Stored entries:
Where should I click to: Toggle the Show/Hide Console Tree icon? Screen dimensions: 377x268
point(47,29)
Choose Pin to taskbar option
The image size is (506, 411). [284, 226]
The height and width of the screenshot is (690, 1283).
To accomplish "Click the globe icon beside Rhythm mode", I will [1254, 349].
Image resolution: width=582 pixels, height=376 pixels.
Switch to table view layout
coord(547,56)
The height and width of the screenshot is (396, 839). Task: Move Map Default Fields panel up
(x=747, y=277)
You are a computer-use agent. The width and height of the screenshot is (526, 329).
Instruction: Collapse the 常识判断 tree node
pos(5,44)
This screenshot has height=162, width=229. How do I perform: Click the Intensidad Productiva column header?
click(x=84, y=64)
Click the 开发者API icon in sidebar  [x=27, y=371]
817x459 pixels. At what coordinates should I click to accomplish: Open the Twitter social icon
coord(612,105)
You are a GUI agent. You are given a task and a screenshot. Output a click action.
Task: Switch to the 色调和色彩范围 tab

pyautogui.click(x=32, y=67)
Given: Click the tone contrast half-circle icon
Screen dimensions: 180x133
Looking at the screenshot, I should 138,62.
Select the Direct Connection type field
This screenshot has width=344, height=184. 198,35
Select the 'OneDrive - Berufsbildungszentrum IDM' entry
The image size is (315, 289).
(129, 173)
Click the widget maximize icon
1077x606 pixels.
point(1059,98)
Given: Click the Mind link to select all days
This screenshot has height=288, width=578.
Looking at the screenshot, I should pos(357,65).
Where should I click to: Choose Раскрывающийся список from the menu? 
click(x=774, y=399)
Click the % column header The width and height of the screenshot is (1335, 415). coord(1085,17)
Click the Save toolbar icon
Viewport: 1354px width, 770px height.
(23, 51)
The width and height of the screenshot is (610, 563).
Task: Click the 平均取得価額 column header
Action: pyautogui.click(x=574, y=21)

WHAT IS REQUIRED: Repeat the line containing "Select the Direct Connection type field" and all subsequent lines through the final line of the data, exactly and with no others.

RESPONSE TO THE EXERCISE:
Select the Direct Connection type field
This screenshot has width=344, height=184. 198,35
Select the 'OneDrive - Berufsbildungszentrum IDM' entry
The image size is (315, 289).
(129, 173)
Click the widget maximize icon
1077x606 pixels.
point(1059,98)
Given: Click the Mind link to select all days
This screenshot has height=288, width=578.
Looking at the screenshot, I should pos(357,65).
Where should I click to: Choose Раскрывающийся список from the menu? 
click(x=774, y=399)
Click the % column header The width and height of the screenshot is (1335, 415). coord(1085,17)
Click the Save toolbar icon
Viewport: 1354px width, 770px height.
(23, 51)
The width and height of the screenshot is (610, 563).
Task: Click the 平均取得価額 column header
Action: pyautogui.click(x=574, y=21)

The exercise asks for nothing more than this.